Kennedy asserted: “I think that we must pay what needs to be paid.” That is most certainly true of the mission to save a livable climate. Yet for all its magnificent majesty, Apollo was a relatively small-scale government program with little direct connection to the U.S. economy. It pales in comparison to the urgent task of replacing the nation’s and world’s fossil-fuel-based energy system with low carbon sources.

In 2002 dollars, the entire Apollo program cost $185 billion over 10 years — an increase of $128 billion over the existing space budget. The stimulus bill passed by Congress this year increased short-term funding for the development and deployment of clean energy technology by $90 billion. While that is projected to sharply increase the market share of clean energy over the next several years, the public and private sector of this country alone will need an Apollo-level effort every year for the next few decades to avert climate catastrophe.

Fortunately, clean energy technologies have many other benefits, including reducing air pollution, cutting oil imports and saving Americans tens of billions of dollars in energy costs. So the net impact on the economy of even aggressive climate action like the recent climate bill approved by the House has a net cost to U.S. households of about a postage stamp a day, according to the Congressional Budget Office.
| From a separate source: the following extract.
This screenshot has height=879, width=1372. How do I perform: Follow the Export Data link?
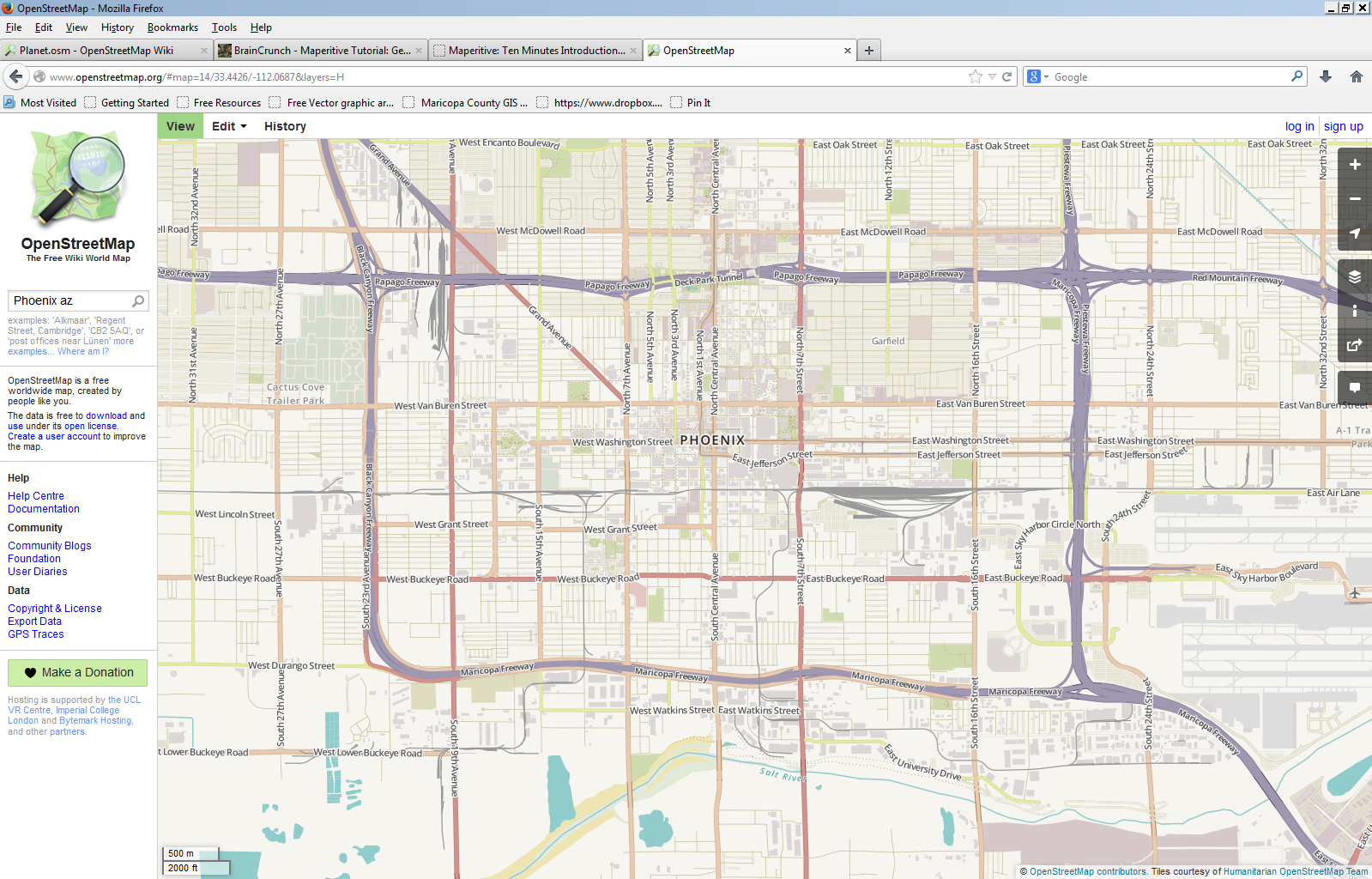(35, 621)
While technologically bold, the Apollo moon missions were, ultimately, a government program that Americans could gaze at and wonder from afar. The grander technological challenge today is a national effort that every American must participate in.

Kennedy said we had to go to space because “our leadership in science and industry, our hopes for peace and security, our obligations to ourselves as well as others, all require us to make this effort, to solve these mysteries, to solve them for the good of all men.”

More than ever we need to employ our leadership in science and industry to solve the mysteries of peace and security for the good of all women and men. But not by returning to space. Our top planetary mission for the foreseeable future must be to stop destroying the one climate hospitable to the one civilization that we know of in the entire galaxy.